-------- Input data

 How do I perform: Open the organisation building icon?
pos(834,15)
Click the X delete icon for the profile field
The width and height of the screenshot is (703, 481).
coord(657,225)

----------------

- What is being asked -
Copy the data above. Keep each line exact.

- Task response -
 How do I perform: Open the organisation building icon?
pos(834,15)
Click the X delete icon for the profile field
The width and height of the screenshot is (703, 481).
coord(657,225)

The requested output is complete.